The template strand serves as a master pattern for creating new nucleic acid molecules. Think of it as a stencil; it provides the precise guide needed to produce a new, corresponding structure. The sequence of chemical units, known as nucleotides, on this strand dictates the sequence of the new molecule being built. This guiding function ensures that genetic information is copied with a high degree of accuracy.
The Template Strand in DNA Replication
When a cell prepares to divide, its DNA must be duplicated. This process begins with the unwinding of the DNA double helix, separating its two intertwined strands. Each of these original strands then becomes a template for the construction of a new partner strand. The process is governed by complementary base pairing, where adenine (A) always pairs with thymine (T), and guanine (G) always pairs with cytosine (C).
An enzyme called DNA polymerase moves along each template strand, reading its sequence of nucleotides. It reads the template in a specific direction, from the 3′ end to the 5′ end, which guides the assembly of the new strand. As the enzyme reads each nucleotide on the template, it adds the corresponding complementary nucleotide to the growing new strand.
The result is the formation of two complete DNA molecules, each identical to the original. Each new DNA double helix is a hybrid, consisting of one original template strand and one newly synthesized strand. This method of replication is described as semi-conservative and ensures each daughter cell receives an accurate copy of the genetic blueprint.
The Template Strand in Transcription
Creating a temporary RNA message from a DNA gene, a process called transcription, also relies on a template. Unlike in replication, only one of the two DNA strands serves as the template for any given gene. This specific strand is often referred to as the antisense strand. Its sequence is read by an enzyme named RNA polymerase to build a messenger RNA (mRNA) molecule.
The other DNA strand, not used as the template, is called the coding strand. Its nucleotide sequence is nearly identical to the new mRNA molecule. The primary difference is that in RNA, uracil (U) is used in place of thymine (T). The mRNA transcript is effectively a copy of the coding strand, with U substituted for T.

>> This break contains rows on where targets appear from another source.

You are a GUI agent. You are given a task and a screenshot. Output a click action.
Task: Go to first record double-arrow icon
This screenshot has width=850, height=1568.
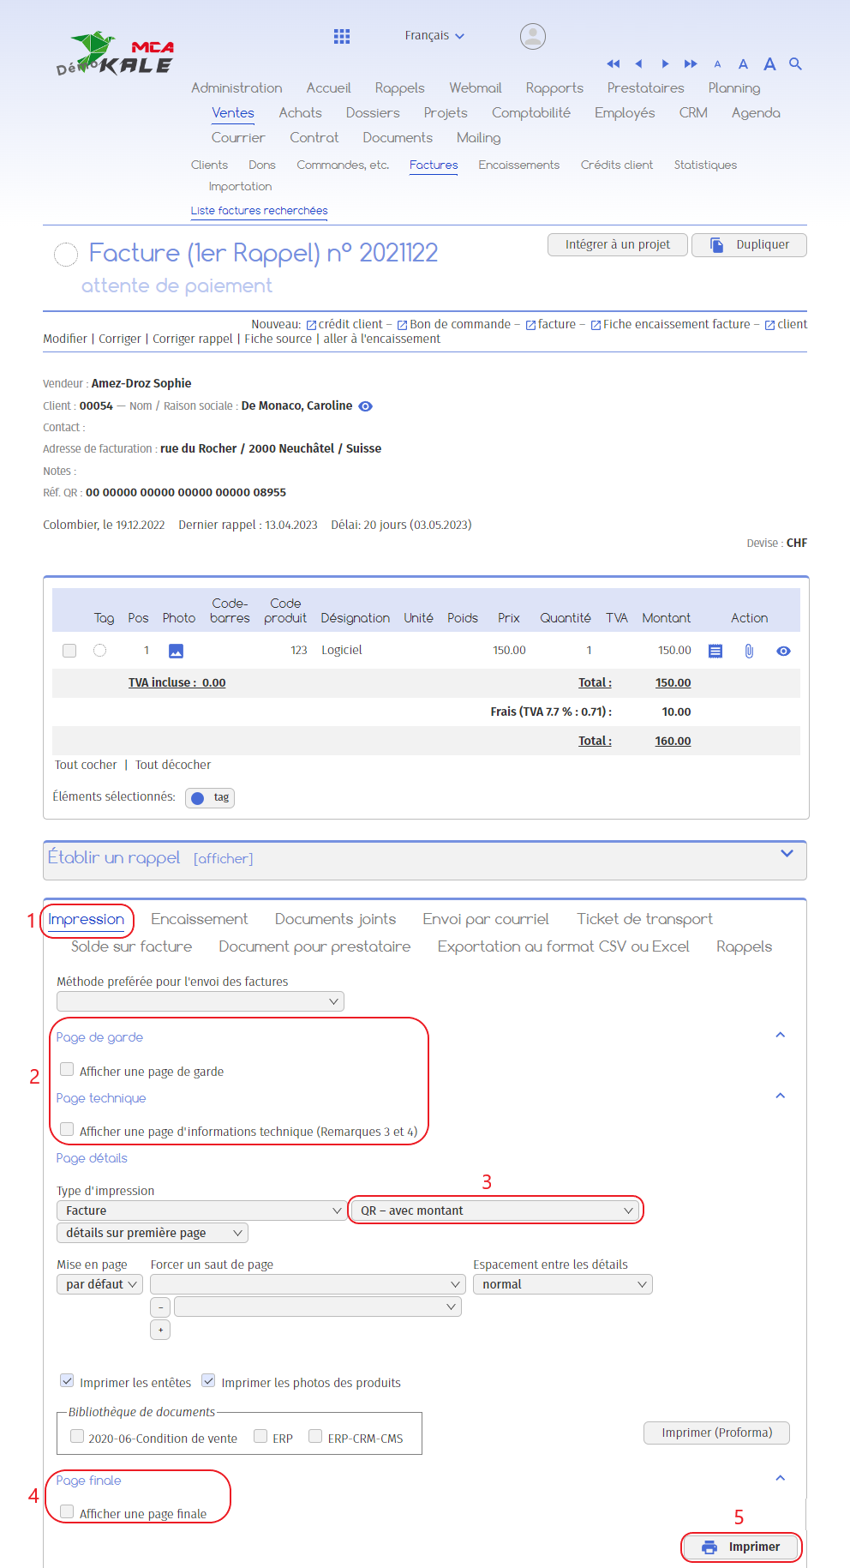pos(614,63)
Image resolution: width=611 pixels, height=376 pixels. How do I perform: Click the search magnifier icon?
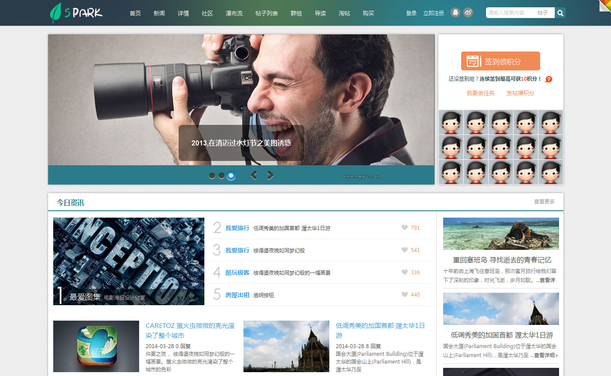click(x=560, y=12)
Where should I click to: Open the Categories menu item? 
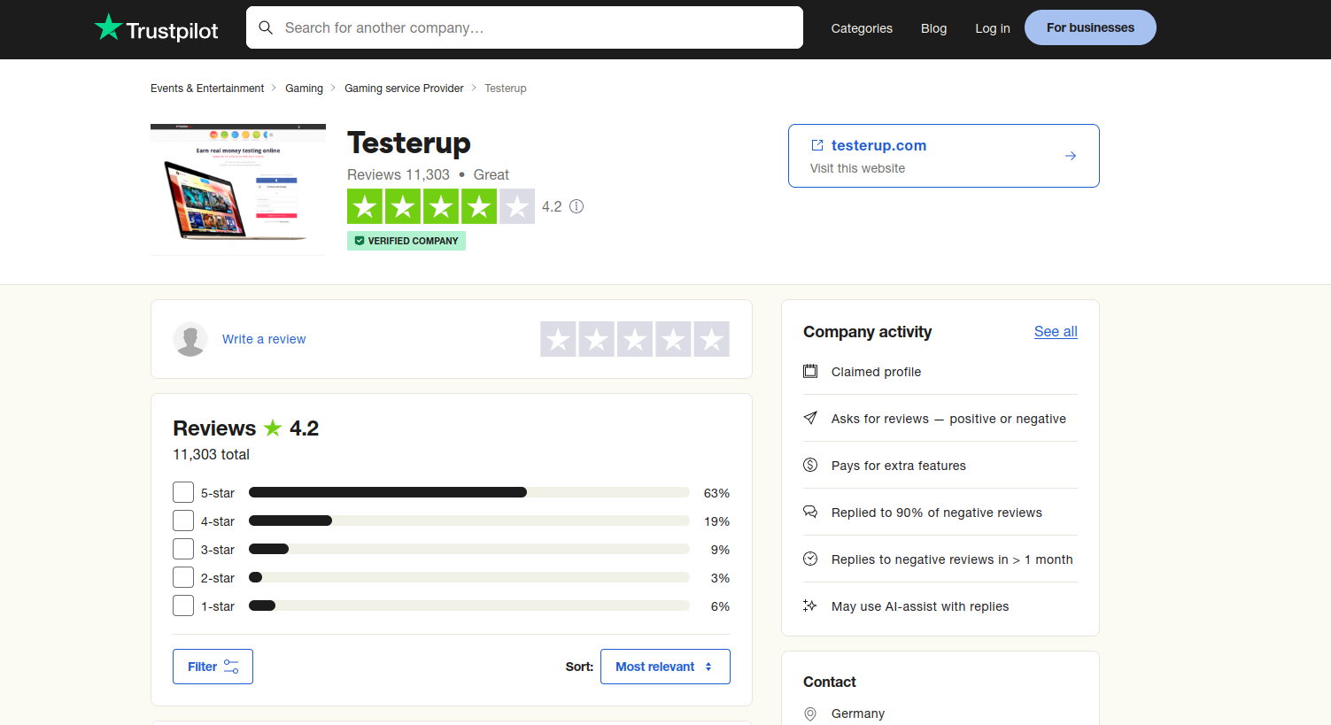861,28
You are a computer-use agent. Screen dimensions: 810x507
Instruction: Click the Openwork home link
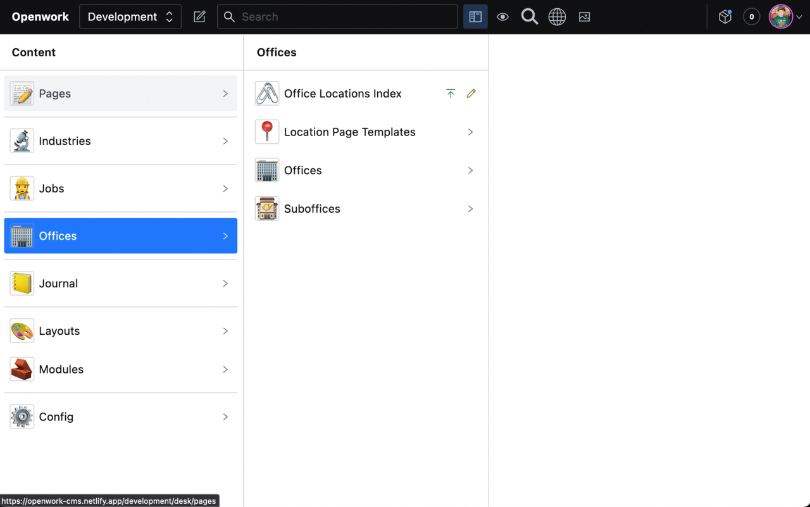[41, 17]
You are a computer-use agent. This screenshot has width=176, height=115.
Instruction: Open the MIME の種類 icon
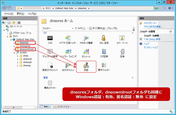(86, 38)
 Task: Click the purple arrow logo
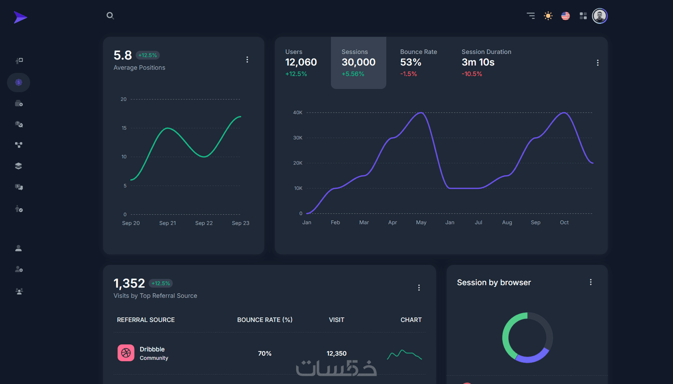(20, 17)
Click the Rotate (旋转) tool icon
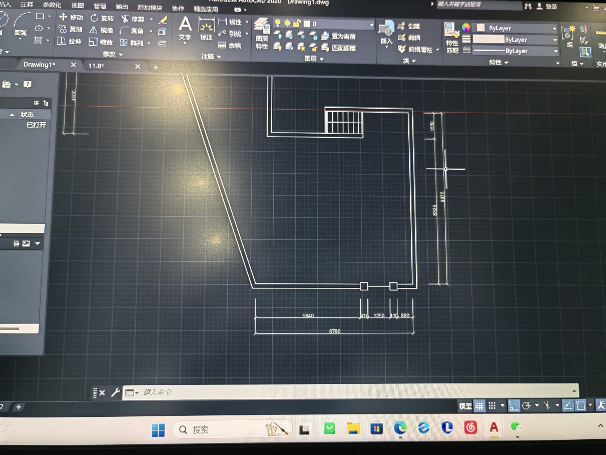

RNA polymerase binds to a specific region of the DNA near the gene, known as the promoter, which signals the start of transcription. The enzyme then unwinds a small section of the DNA double helix, exposing the template strand. It moves along the template, reading its nucleotide sequence and synthesizing a complementary RNA strand. This mRNA molecule then carries the gene’s instructions out of the nucleus.
How the Template Ensures Accuracy
The use of a template strand is important to maintaining genetic fidelity. The rules of complementary base pairing provide a mechanism for accurate information transfer. This system ensures that a new DNA or RNA molecule is a faithful copy of the information stored in the template. The structural properties of these nucleotide pairs make incorrect pairings energetically unfavorable, acting as a first line of defense against errors.
This accuracy is important for cellular function and heredity. During DNA replication, precise copying ensures that each new cell inherits the same genetic information as its parent. This allows for the stable transfer of traits. In transcription, an accurate RNA copy is necessary to produce a functional protein. An incorrect RNA message can result in a protein with the wrong amino acid sequence, causing it to lose its function.
While the system is highly reliable, errors can occasionally occur. An incorrect nucleotide might be inserted, or a section might be skipped. Such errors in the copying process are known as mutations. The template mechanism, combined with proofreading activities of enzymes like DNA polymerase, minimizes the frequency of these mutations.